WORK REQUIRED:
Taking the listing below, restate word for word each line from the line with "Click the 选择保存目录 path field" to the line with "Open the user", ends included, and stop there.

RECORDS SHOWN:
----------------------------------------

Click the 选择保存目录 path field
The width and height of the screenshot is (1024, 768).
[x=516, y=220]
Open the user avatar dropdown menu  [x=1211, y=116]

----------------------------------------

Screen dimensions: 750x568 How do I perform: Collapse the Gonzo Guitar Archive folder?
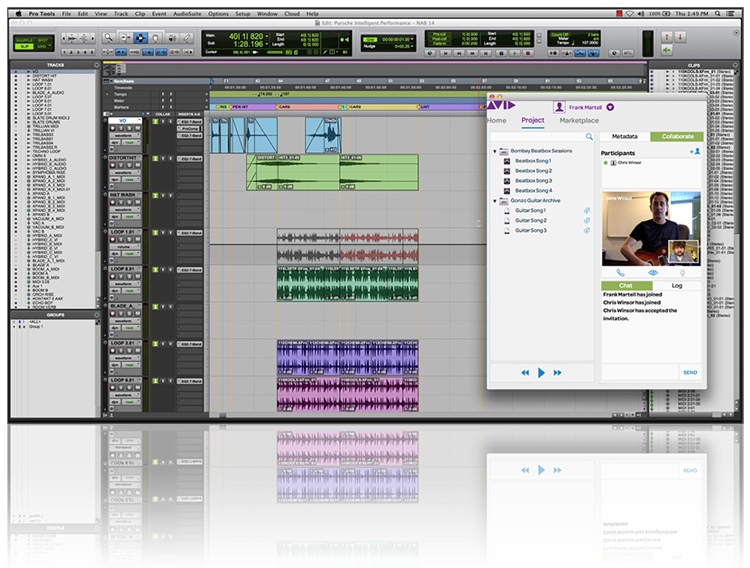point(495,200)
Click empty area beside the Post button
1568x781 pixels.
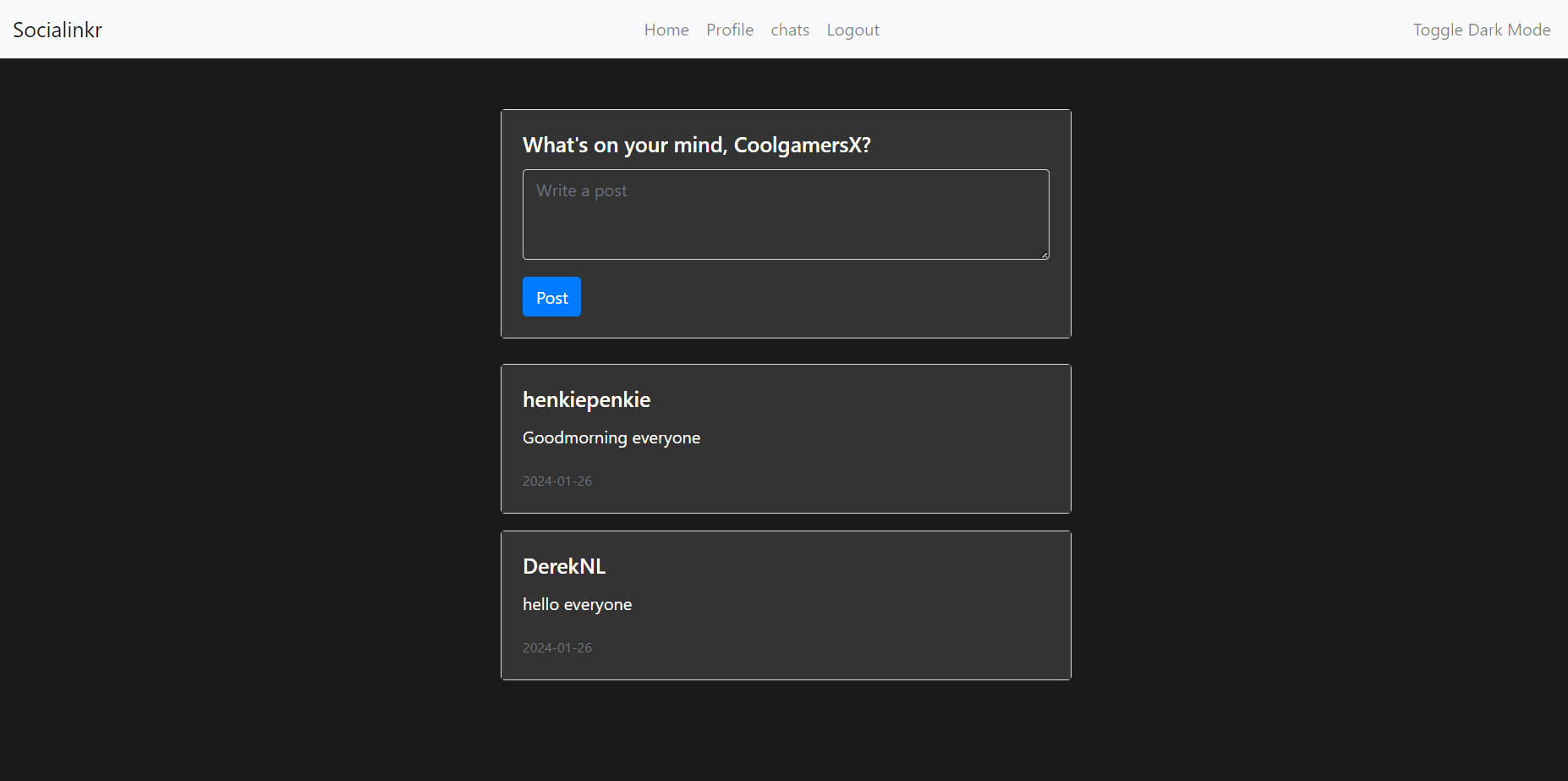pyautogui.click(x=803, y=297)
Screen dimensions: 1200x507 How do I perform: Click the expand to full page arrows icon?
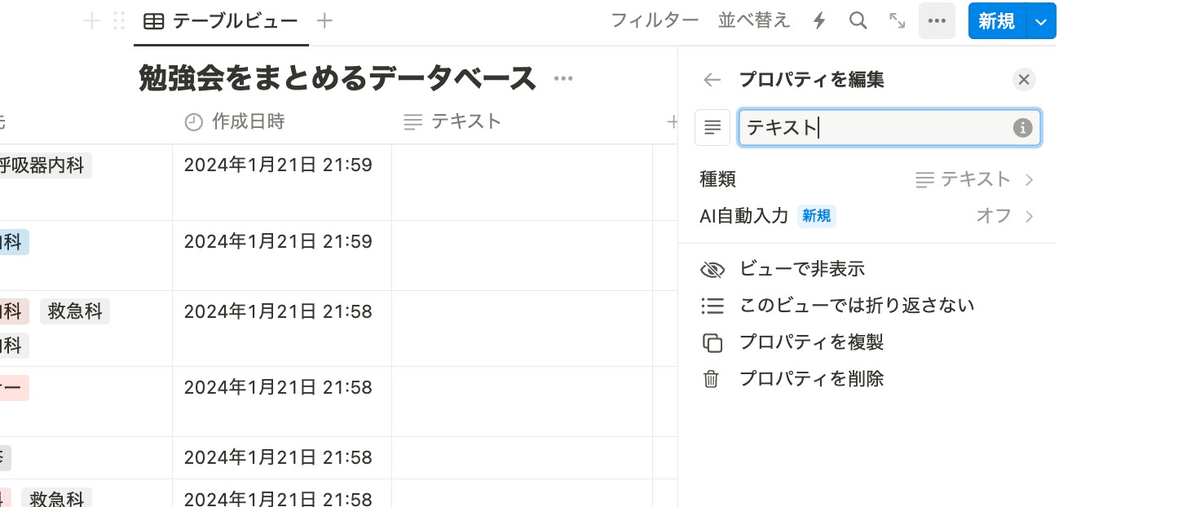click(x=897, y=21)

----------------------------------------

RESULT:
Click the 选择保存目录 path field
The width and height of the screenshot is (1024, 768).
[x=516, y=220]
Open the user avatar dropdown menu  [x=1211, y=116]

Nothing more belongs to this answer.